Excluding pictures, transcribe precisely the lines from the one containing "Open Activity Workflow/Transaction/Image" to the final line of the listing below, inclusive, and nothing more.
——
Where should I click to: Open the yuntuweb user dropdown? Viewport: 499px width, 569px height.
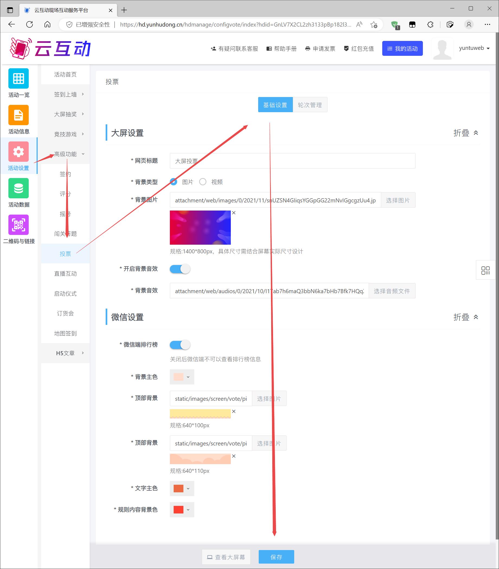pos(474,48)
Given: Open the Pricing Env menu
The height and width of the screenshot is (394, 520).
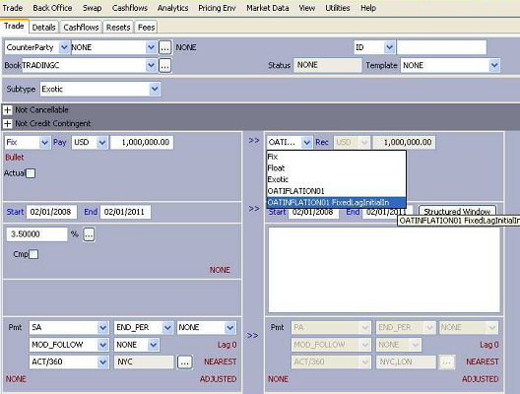Looking at the screenshot, I should point(217,8).
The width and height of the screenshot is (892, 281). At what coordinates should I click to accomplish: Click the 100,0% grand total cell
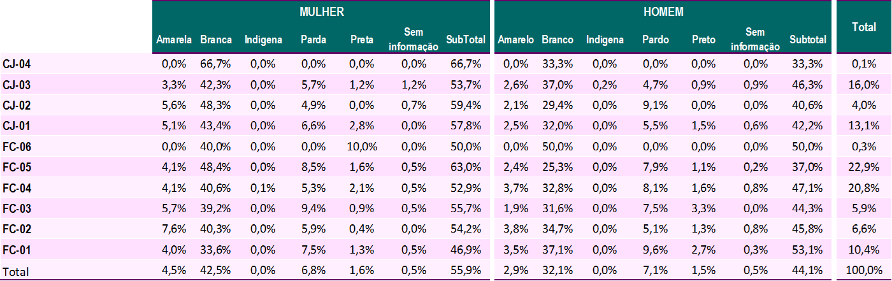[x=865, y=270]
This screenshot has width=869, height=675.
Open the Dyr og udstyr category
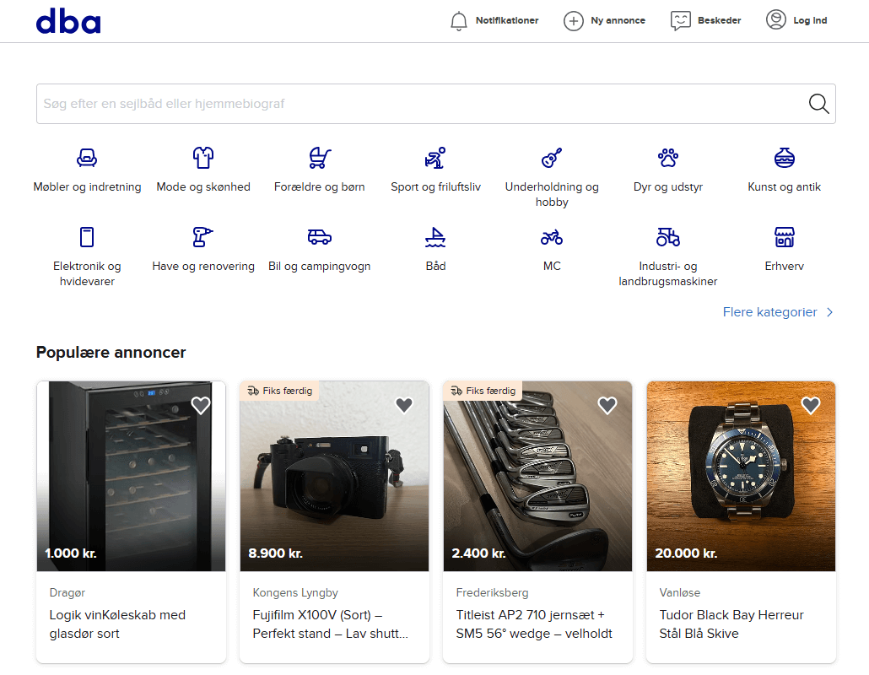tap(667, 169)
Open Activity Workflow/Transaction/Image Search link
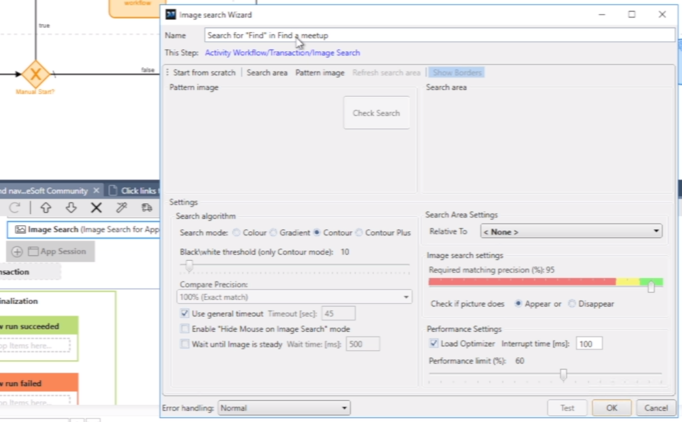Image resolution: width=682 pixels, height=422 pixels. [x=282, y=53]
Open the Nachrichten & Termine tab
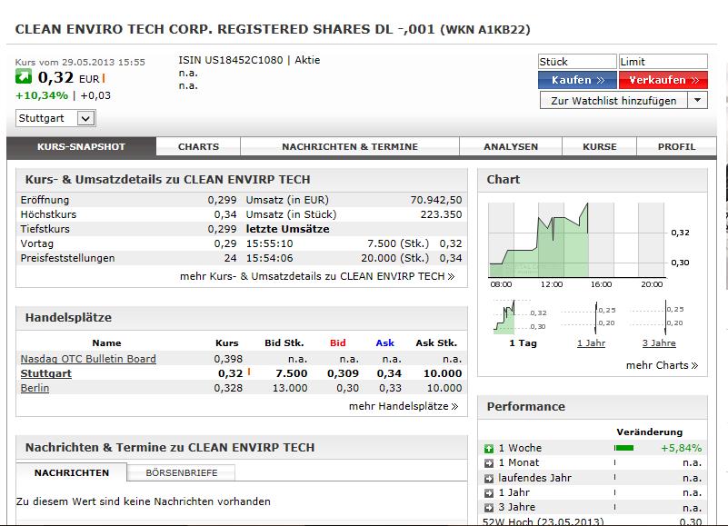This screenshot has width=728, height=526. coord(350,146)
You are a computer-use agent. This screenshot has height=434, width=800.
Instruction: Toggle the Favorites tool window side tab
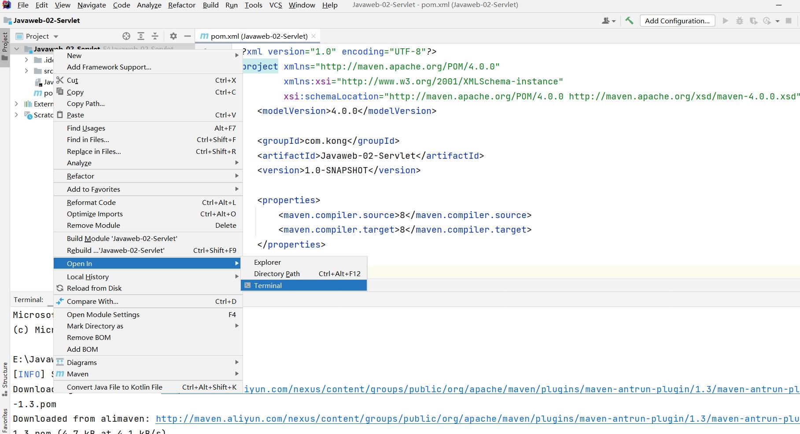pyautogui.click(x=5, y=420)
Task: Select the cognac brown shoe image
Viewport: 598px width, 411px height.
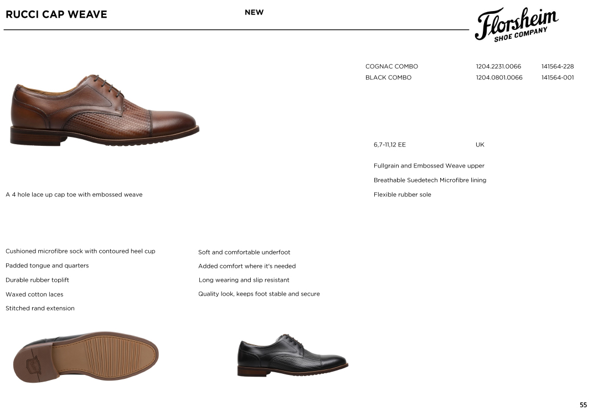Action: point(105,110)
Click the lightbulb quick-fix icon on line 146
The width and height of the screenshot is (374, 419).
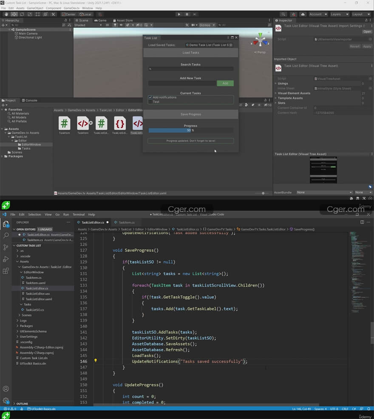pyautogui.click(x=96, y=361)
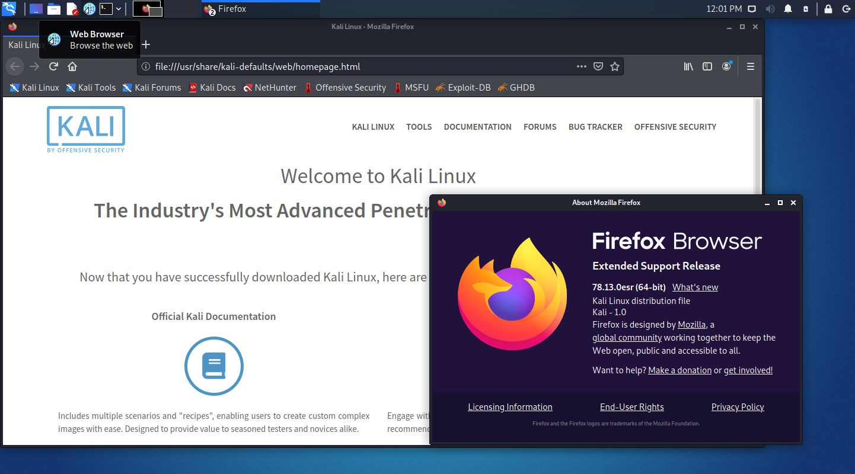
——
# Completed exercise
Open Activity Workflow/Transaction/Image Search link
Image resolution: width=682 pixels, height=422 pixels. [x=282, y=53]
Open the Nachrichten & Termine tab
This screenshot has width=728, height=526. coord(350,146)
You are a computer-use agent. This screenshot has height=434, width=800.
Instruction: Toggle the Favorites tool window side tab
pyautogui.click(x=5, y=420)
Task: Select the cognac brown shoe image
Viewport: 598px width, 411px height.
Action: point(105,110)
Click the lightbulb quick-fix icon on line 146
The width and height of the screenshot is (374, 419).
pyautogui.click(x=96, y=361)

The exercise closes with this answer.